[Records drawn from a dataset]
____

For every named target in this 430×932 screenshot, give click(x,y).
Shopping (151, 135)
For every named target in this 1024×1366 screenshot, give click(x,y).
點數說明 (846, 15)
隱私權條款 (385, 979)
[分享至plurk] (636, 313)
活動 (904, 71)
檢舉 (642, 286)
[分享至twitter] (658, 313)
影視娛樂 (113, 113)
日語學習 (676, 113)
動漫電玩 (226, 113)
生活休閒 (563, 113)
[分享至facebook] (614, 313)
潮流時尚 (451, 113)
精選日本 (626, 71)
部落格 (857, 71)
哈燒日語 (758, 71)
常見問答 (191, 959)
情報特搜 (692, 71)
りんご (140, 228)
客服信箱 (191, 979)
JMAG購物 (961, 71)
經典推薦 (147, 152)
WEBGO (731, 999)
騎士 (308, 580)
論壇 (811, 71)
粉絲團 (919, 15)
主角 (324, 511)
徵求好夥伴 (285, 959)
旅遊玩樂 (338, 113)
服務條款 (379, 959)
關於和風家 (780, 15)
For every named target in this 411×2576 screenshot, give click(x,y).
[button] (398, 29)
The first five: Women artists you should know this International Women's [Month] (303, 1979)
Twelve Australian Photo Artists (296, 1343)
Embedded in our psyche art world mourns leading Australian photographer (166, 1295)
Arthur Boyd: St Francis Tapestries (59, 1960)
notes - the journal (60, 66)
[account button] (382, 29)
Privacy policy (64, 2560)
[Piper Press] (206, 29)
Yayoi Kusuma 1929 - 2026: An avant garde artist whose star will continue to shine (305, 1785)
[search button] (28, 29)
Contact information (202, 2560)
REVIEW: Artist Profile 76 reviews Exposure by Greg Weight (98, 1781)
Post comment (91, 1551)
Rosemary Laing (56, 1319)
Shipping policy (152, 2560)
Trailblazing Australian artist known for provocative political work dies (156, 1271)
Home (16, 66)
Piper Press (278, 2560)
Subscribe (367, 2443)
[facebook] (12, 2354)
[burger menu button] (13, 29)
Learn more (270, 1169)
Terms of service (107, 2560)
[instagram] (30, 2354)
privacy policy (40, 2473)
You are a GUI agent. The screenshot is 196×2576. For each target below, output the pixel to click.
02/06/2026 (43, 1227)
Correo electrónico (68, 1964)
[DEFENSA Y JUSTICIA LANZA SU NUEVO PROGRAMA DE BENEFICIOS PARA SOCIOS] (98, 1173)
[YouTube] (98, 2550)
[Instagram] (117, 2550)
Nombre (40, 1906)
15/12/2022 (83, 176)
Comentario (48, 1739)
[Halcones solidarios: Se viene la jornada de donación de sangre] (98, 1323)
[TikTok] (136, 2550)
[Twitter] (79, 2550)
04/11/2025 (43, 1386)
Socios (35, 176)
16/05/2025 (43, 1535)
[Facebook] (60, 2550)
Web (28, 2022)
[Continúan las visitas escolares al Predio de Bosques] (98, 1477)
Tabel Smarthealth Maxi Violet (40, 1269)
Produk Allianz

____

_Exercise requirements:_ Could you reproduce every record exactly as written?

_Answer for this exercise:_
For every named target in this 430×932 screenshot, give click(x,y).
Shopping (151, 135)
For every named target in this 1024×1366 screenshot, give click(x,y).
點數說明 (846, 15)
隱私權條款 (385, 979)
[分享至plurk] (636, 313)
活動 (904, 71)
檢舉 (642, 286)
[分享至twitter] (658, 313)
影視娛樂 (113, 113)
日語學習 (676, 113)
動漫電玩 (226, 113)
生活休閒 (563, 113)
[分享至facebook] (614, 313)
潮流時尚 (451, 113)
精選日本 (626, 71)
部落格 (857, 71)
哈燒日語 (758, 71)
常見問答 (191, 959)
情報特搜 (692, 71)
りんご (140, 228)
客服信箱 (191, 979)
JMAG購物 (961, 71)
經典推薦 (147, 152)
WEBGO (731, 999)
騎士 (308, 580)
論壇 (811, 71)
粉絲團 (919, 15)
主角 (324, 511)
徵求好夥伴 (285, 959)
旅遊玩樂 (338, 113)
服務條款 (379, 959)
關於和風家 (780, 15)
For every named target in this 411×2576 screenshot, give click(x,y).
[button] (398, 29)
The first five: Women artists you should know this International Women's [Month] (303, 1979)
Twelve Australian Photo Artists (296, 1343)
Embedded in our psyche art world mourns leading Australian photographer (166, 1295)
Arthur Boyd: St Francis Tapestries (59, 1960)
notes - the journal (60, 66)
[account button] (382, 29)
Privacy policy (64, 2560)
[Piper Press] (206, 29)
Yayoi Kusuma 1929 - 2026: An avant garde artist whose star will continue to shine (305, 1785)
[search button] (28, 29)
Contact information (202, 2560)
REVIEW: Artist Profile 76 reviews Exposure by Greg Weight (98, 1781)
Post comment (91, 1551)
Rosemary Laing (56, 1319)
Shipping policy (152, 2560)
Trailblazing Australian artist known for provocative political work dies (156, 1271)
Home (16, 66)
Piper Press (278, 2560)
Subscribe (367, 2443)
[facebook] (12, 2354)
[burger menu button] (13, 29)
Learn more (270, 1169)
Terms of service (107, 2560)
[instagram] (30, 2354)
privacy policy (40, 2473)
You are a GUI agent. The screenshot is 196×2576. For each target below, output the pixel to click.
02/06/2026 (43, 1227)
Correo electrónico (68, 1964)
[DEFENSA Y JUSTICIA LANZA SU NUEVO PROGRAMA DE BENEFICIOS PARA SOCIOS] (98, 1173)
[YouTube] (98, 2550)
[Instagram] (117, 2550)
Nombre (40, 1906)
15/12/2022 (83, 176)
Comentario (48, 1739)
[Halcones solidarios: Se viene la jornada de donación de sangre] (98, 1323)
[TikTok] (136, 2550)
[Twitter] (79, 2550)
04/11/2025 (43, 1386)
Socios (35, 176)
16/05/2025 (43, 1535)
[Facebook] (60, 2550)
Web (28, 2022)
[Continúan las visitas escolares al Predio de Bosques] (98, 1477)
Tabel Smarthealth Maxi Violet (40, 1269)
Produk Allianz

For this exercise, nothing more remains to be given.